What the task asks:
Go through the records below and show every line with the string "agent".

Material for this task:
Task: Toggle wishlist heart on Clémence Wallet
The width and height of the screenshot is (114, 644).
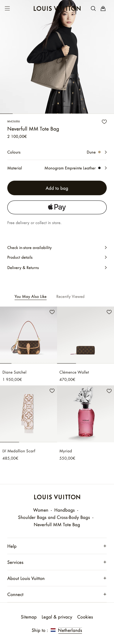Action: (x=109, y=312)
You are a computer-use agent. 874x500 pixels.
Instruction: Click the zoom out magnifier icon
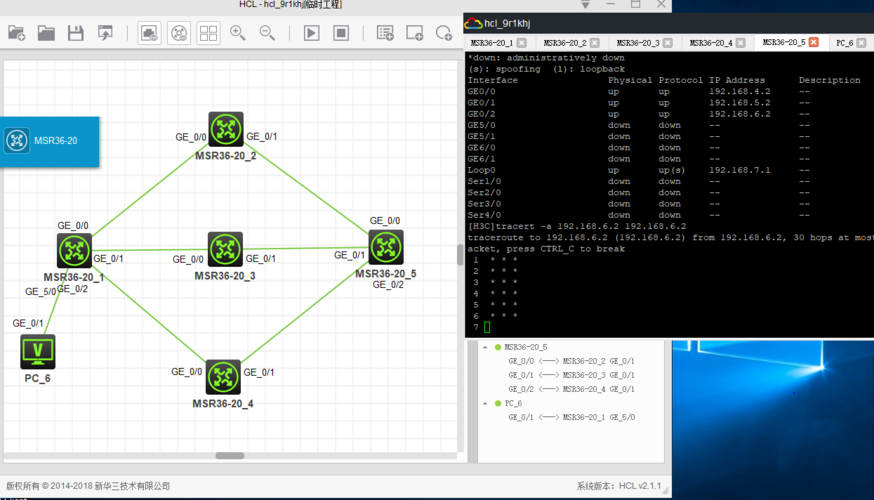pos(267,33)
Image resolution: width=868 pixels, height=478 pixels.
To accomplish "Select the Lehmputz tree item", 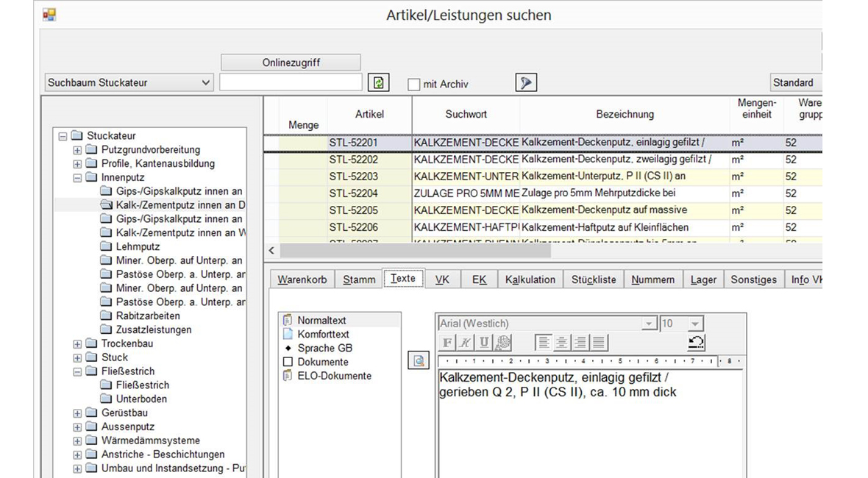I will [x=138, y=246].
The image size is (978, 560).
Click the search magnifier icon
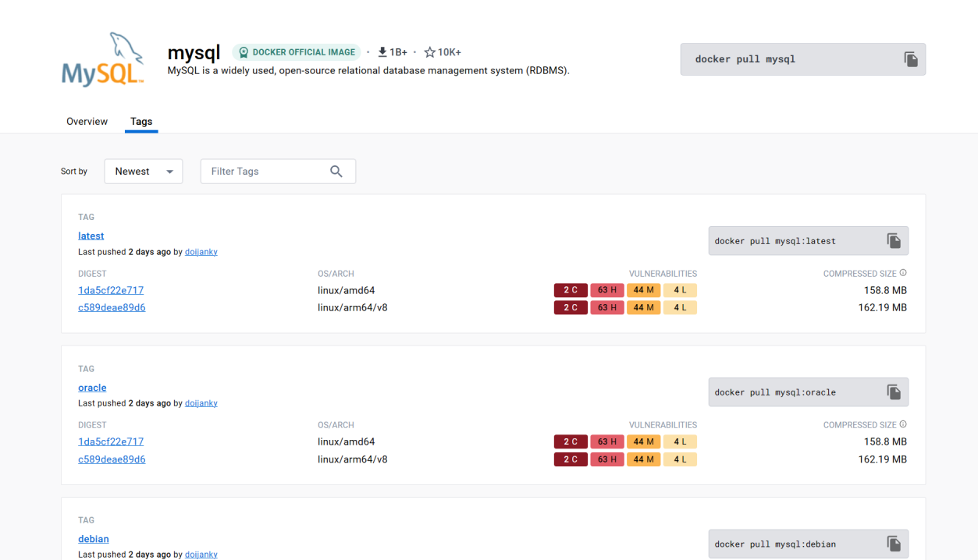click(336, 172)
==
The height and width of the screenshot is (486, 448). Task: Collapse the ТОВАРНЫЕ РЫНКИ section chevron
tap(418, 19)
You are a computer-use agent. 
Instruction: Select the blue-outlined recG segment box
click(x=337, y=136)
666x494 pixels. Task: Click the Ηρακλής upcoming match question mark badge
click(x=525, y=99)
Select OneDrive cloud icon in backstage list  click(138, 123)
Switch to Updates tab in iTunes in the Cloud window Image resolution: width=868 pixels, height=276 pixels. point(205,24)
--
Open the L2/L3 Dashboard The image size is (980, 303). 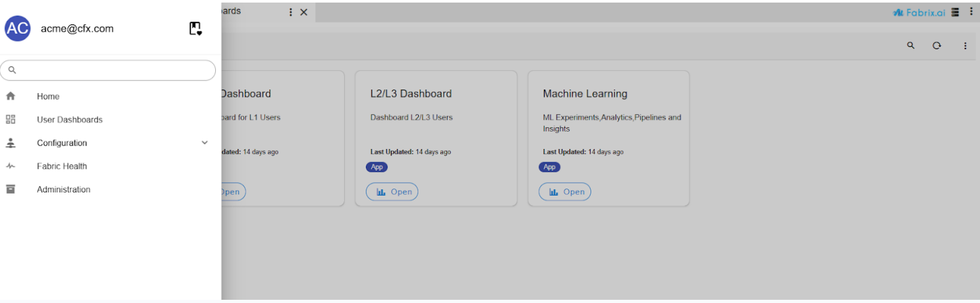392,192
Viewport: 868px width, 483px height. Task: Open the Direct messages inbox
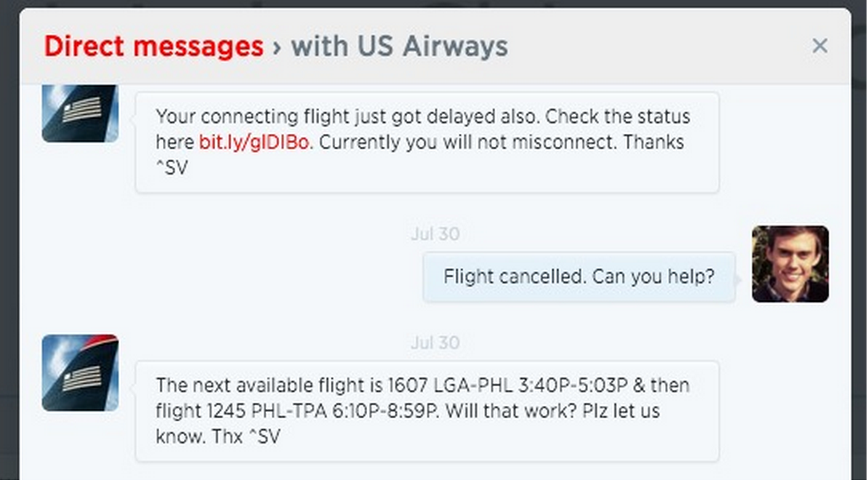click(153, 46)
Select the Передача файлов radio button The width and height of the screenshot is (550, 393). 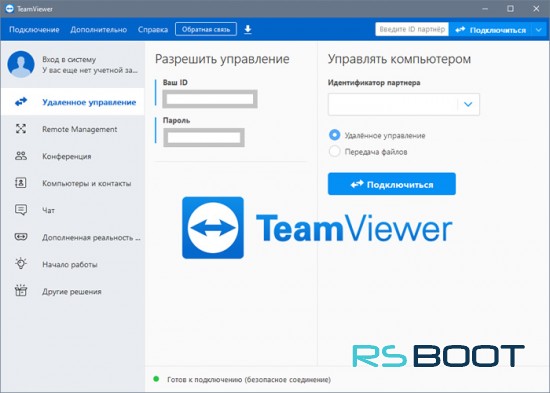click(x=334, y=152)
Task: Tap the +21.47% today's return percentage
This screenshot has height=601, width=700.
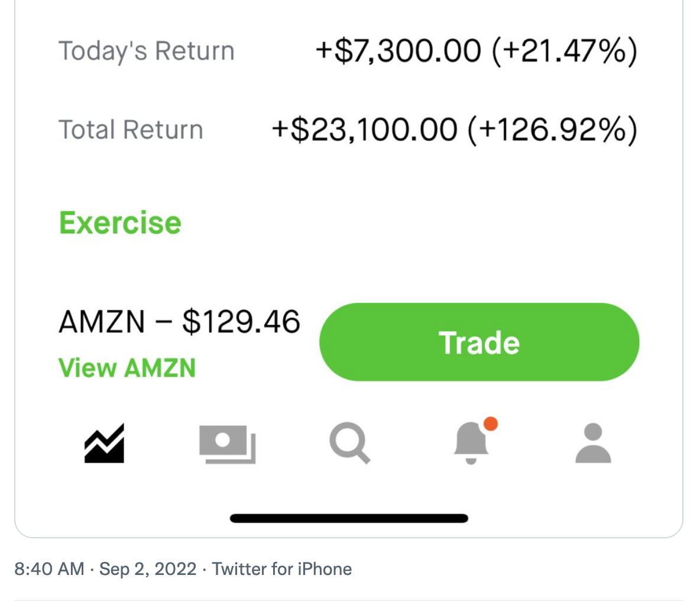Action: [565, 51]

Finished exercise:
You are a computer-use agent. 874x500 pixels.
You are a computer-use agent. 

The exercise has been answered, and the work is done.